The 26 S proteasome: from basic mechanisms to drug targeting

Abstract

The regulated degradation of proteins within eukaryotes and bacterial cells is catalyzed primarily by large multimeric proteases in ATP-dependent manner. In eukaryotes, the 26 S proteasome is essential for the rapid destruction of key regulatory proteins, such as cell cycle regulators and transcription factors, whose fast and tuned elimination is necessary for the proper control of the fundamental cell processes they regulate. In addition, the 26 S proteasome is responsible for cell quality control by eliminating defective proteins from the cytosol and endoplasmic reticulum. These defective proteins can be misfolded proteins, nascent prematurely terminated polypeptides, or proteins that fail to assemble into complexes. These diverse activities and its central role in apoptosis have made the proteasome an important target for drug development, in particular to combat malignancies.

FIGURE 1.

A, ribbon representation of the three-dimensional structure of ubiquitin (Protein Data Bank code 1UBI).
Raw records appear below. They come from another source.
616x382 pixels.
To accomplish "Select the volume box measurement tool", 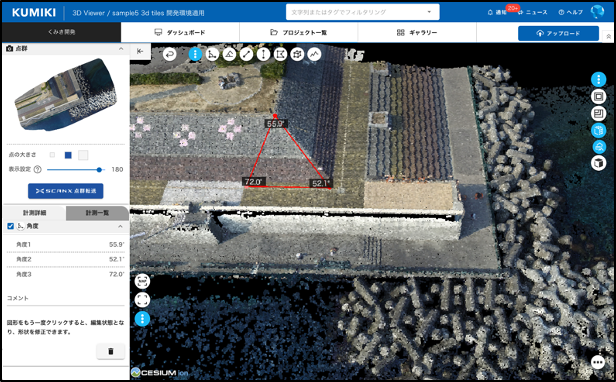I will [297, 54].
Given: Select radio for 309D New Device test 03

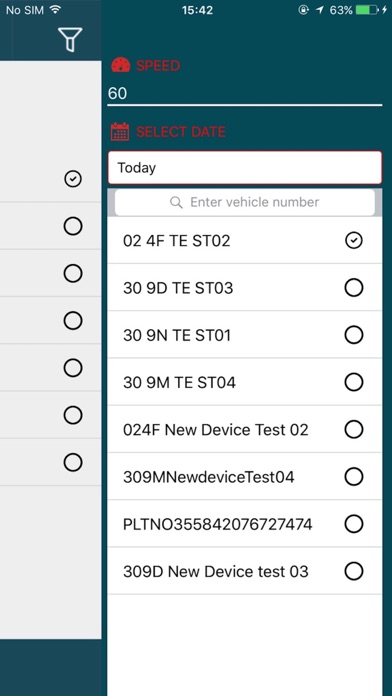Looking at the screenshot, I should click(x=353, y=571).
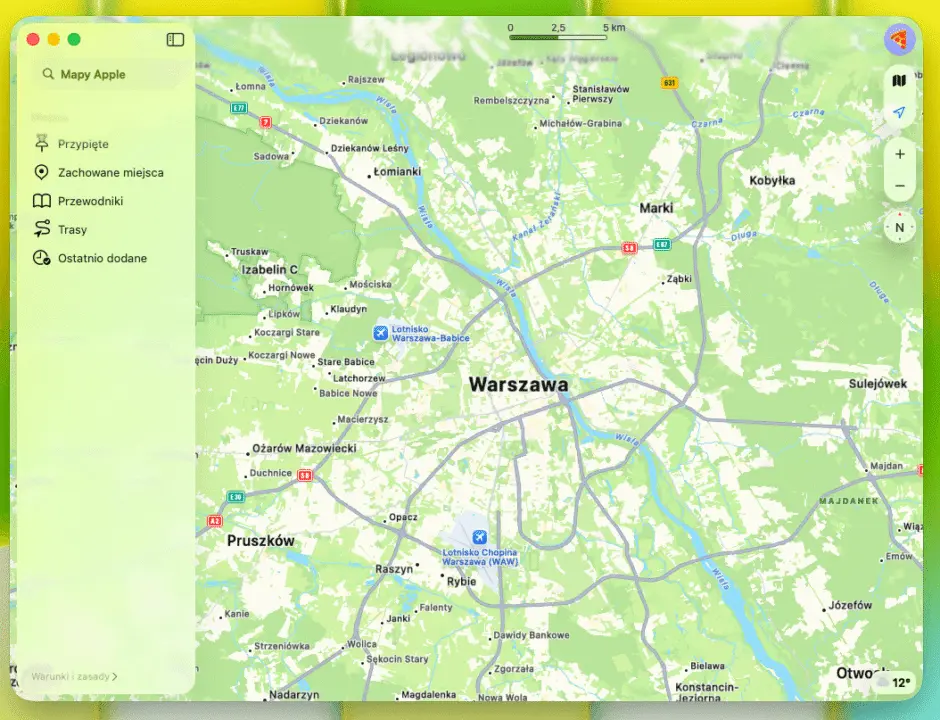
Task: Toggle the sidebar visibility icon
Action: (x=176, y=40)
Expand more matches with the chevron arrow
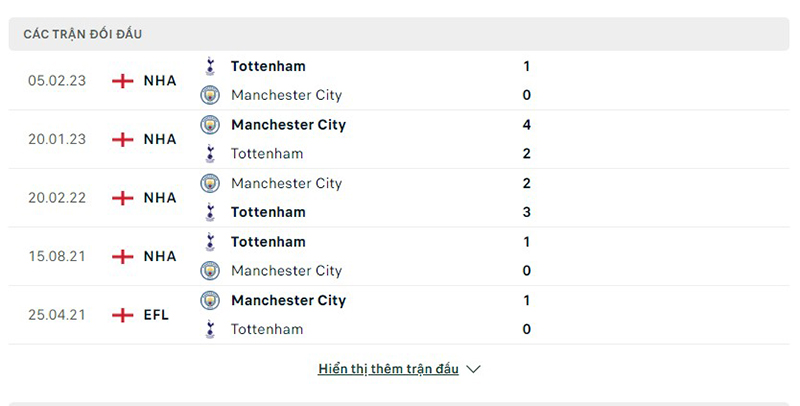 (474, 369)
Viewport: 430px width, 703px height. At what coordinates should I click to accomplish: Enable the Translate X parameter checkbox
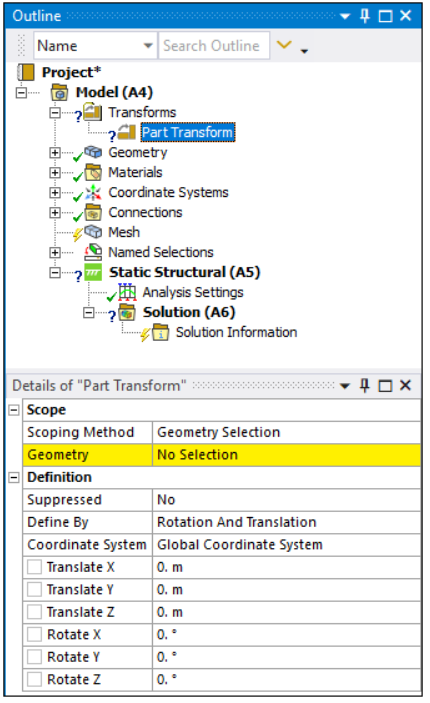(35, 567)
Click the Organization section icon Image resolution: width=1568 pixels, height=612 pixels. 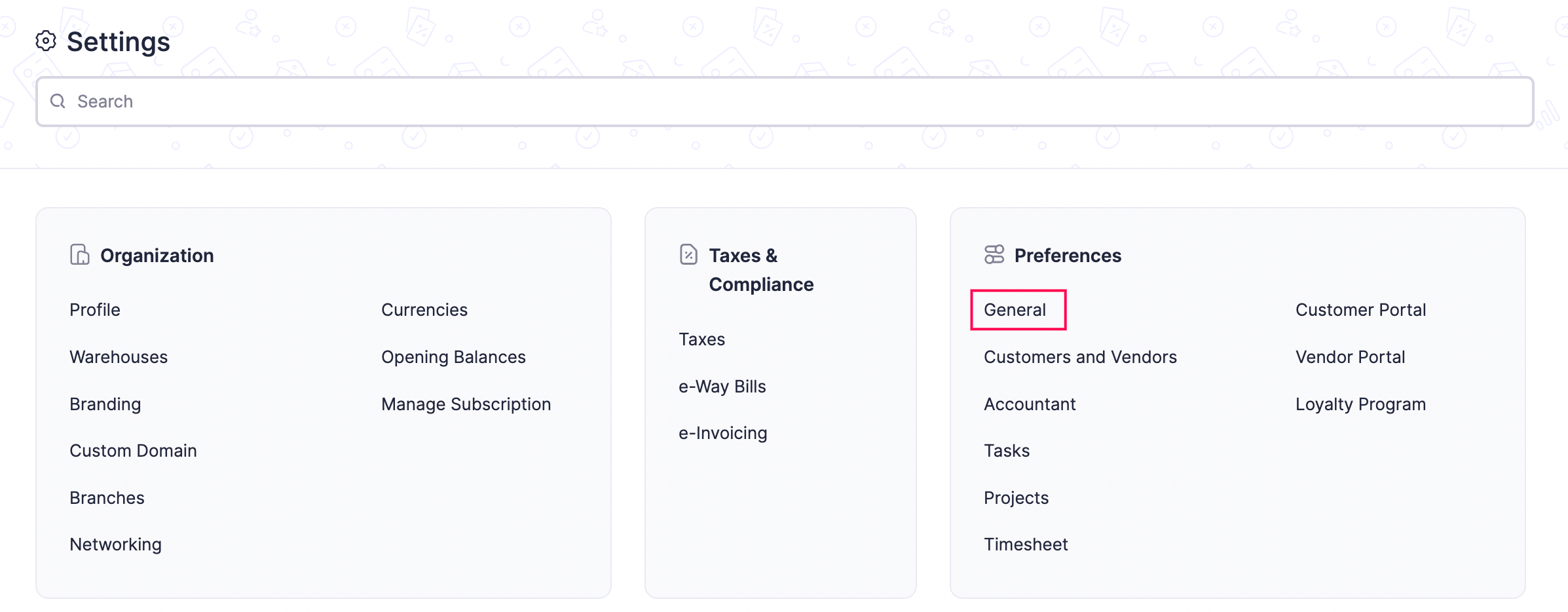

The seven lysine residues and the C-terminal glycine are depicted as balls and sticks. Note that six of the lysine residues (positions 6, 11, 27, 29, 33, and 48) are located around the midplane of the structure, whereas Lys⁶³ and the C-terminal glycine define the long axis of the molecule. B, the 26 S proteasome. Left, two-dimensional model of the 26 S proteasome generated through averaging of electron micrographs. Right, schematic representation of the 26 S proteasome. The 26 S proteasome is composed of one 20 S complex (lower), which is made of four seven-membered rings. The active sites reside on the β-rings in the center of the structure (β1, β2, and β5). The 26 S proteasome contains one or two 19 S regulatory particles. The regulatory particle can be further subdivided into the lid and the base. The subunit organization of the 19 S particle was adapted from Ref. . RP, regulatory particle; CP, core particle.